EXERCISE BRIEF |
Present an exact copy of each line below.

Collected data entries
┄┄┄┄┄┄┄┄┄┄┄┄┄┄┄┄┄┄┄┄
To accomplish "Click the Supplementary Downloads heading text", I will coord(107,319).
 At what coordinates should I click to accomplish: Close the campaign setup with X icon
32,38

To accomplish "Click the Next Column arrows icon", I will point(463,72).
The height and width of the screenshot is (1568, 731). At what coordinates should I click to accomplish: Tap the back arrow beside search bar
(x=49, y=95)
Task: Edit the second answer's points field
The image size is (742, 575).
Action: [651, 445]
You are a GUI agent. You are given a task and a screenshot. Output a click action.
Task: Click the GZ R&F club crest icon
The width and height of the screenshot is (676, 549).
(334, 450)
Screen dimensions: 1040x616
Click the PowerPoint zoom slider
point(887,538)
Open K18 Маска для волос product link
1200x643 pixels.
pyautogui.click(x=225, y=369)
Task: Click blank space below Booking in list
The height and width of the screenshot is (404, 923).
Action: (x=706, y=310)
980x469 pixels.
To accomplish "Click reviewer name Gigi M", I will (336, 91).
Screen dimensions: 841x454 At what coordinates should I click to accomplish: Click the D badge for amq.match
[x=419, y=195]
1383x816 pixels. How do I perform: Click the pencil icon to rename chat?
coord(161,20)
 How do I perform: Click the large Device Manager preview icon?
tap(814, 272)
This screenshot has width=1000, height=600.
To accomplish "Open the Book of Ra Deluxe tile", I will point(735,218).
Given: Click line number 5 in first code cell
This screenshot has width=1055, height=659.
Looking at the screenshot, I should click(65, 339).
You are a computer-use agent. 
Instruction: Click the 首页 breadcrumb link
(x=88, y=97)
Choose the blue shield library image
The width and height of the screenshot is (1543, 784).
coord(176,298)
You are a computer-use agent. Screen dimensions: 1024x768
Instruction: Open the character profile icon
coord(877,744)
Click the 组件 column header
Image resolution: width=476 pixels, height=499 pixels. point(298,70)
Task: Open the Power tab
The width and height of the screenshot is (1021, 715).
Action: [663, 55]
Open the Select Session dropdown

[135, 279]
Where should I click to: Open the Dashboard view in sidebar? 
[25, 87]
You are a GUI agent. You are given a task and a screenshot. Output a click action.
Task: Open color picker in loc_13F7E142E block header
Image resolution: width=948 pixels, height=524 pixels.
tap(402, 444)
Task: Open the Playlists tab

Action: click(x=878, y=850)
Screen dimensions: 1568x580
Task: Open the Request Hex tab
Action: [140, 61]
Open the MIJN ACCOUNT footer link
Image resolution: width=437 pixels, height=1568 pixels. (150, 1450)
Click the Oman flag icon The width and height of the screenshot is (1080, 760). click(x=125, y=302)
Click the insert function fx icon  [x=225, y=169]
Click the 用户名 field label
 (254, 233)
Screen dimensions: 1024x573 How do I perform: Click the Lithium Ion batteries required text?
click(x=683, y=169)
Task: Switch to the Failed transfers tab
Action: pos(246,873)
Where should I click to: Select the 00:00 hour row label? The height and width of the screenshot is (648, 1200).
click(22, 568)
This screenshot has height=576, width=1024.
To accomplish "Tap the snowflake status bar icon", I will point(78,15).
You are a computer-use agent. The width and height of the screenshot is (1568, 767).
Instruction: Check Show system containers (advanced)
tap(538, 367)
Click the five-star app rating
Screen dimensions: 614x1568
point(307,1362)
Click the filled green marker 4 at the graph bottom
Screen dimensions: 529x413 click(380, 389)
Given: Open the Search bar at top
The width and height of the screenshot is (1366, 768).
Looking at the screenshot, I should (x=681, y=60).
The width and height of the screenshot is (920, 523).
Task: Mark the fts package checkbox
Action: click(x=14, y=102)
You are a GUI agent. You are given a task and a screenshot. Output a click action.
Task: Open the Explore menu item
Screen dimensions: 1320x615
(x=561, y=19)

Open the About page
┄┄┄┄┄┄┄┄┄┄┄┄┄┄┄┄┄┄┄┄
EXERCISE RESPONSE |
To accomplish "Click the Supplementary Downloads heading text", I will coord(107,319).
 At what coordinates should I click to accomplish: Close the campaign setup with X icon
32,38

To accomplish "Click the Next Column arrows icon", I will point(463,72).
The height and width of the screenshot is (1568, 731). At what coordinates should I click to accomplish: Tap the back arrow beside search bar
(x=49, y=95)
Task: Edit the second answer's points field
The image size is (742, 575).
Action: [651, 445]
You are a GUI agent. You are given a task and a screenshot. Output a click action.
Task: Click the GZ R&F club crest icon
The width and height of the screenshot is (676, 549).
(334, 450)
Screen dimensions: 1040x616
Click the PowerPoint zoom slider
point(887,538)
Open K18 Маска для волос product link
1200x643 pixels.
pyautogui.click(x=225, y=369)
Task: Click blank space below Booking in list
The height and width of the screenshot is (404, 923).
Action: (x=706, y=310)
980x469 pixels.
To accomplish "Click reviewer name Gigi M", I will (336, 91).
Screen dimensions: 841x454 At what coordinates should I click to accomplish: Click the D badge for amq.match
[x=419, y=195]
1383x816 pixels. How do I perform: Click the pencil icon to rename chat?
coord(161,20)
 How do I perform: Click the large Device Manager preview icon?
tap(814, 272)
This screenshot has width=1000, height=600.
To accomplish "Open the Book of Ra Deluxe tile", I will point(735,218).
Given: Click line number 5 in first code cell
This screenshot has width=1055, height=659.
Looking at the screenshot, I should click(65, 339).
You are a computer-use agent. 
Instruction: Click the 首页 breadcrumb link
(x=88, y=97)
Choose the blue shield library image
The width and height of the screenshot is (1543, 784).
coord(176,298)
You are a computer-use agent. Screen dimensions: 1024x768
Instruction: Open the character profile icon
coord(877,744)
Click the 组件 column header
Image resolution: width=476 pixels, height=499 pixels. point(298,70)
Task: Open the Power tab
The width and height of the screenshot is (1021, 715).
Action: [663, 55]
Open the Select Session dropdown

[135, 279]
Where should I click to: Open the Dashboard view in sidebar? 
[25, 87]
You are a GUI agent. You are given a task and a screenshot. Output a click action.
Task: Open color picker in loc_13F7E142E block header
Image resolution: width=948 pixels, height=524 pixels.
tap(402, 444)
Task: Open the Playlists tab

Action: click(x=878, y=850)
Screen dimensions: 1568x580
Task: Open the Request Hex tab
Action: [140, 61]
Open the MIJN ACCOUNT footer link
Image resolution: width=437 pixels, height=1568 pixels. (150, 1450)
Click the Oman flag icon The width and height of the screenshot is (1080, 760). click(x=125, y=302)
Click the insert function fx icon  [x=225, y=169]
Click the 用户名 field label
 (254, 233)
Screen dimensions: 1024x573 How do I perform: Click the Lithium Ion batteries required text?
click(x=683, y=169)
Task: Switch to the Failed transfers tab
Action: pos(246,873)
Where should I click to: Select the 00:00 hour row label? The height and width of the screenshot is (648, 1200).
click(22, 568)
This screenshot has height=576, width=1024.
To accomplish "Tap the snowflake status bar icon", I will point(78,15).
You are a computer-use agent. The width and height of the screenshot is (1568, 767).
Instruction: Check Show system containers (advanced)
tap(538, 367)
Click the five-star app rating
Screen dimensions: 614x1568
point(307,1362)
Click the filled green marker 4 at the graph bottom
Screen dimensions: 529x413 click(380, 389)
Given: Open the Search bar at top
The width and height of the screenshot is (1366, 768).
Looking at the screenshot, I should (x=681, y=60).
The width and height of the screenshot is (920, 523).
Task: Mark the fts package checkbox
Action: click(x=14, y=102)
You are a GUI agent. You are given a task and a screenshot. Output a click action.
Task: Open the Explore menu item
Screen dimensions: 1320x615
(x=561, y=19)

Open the About page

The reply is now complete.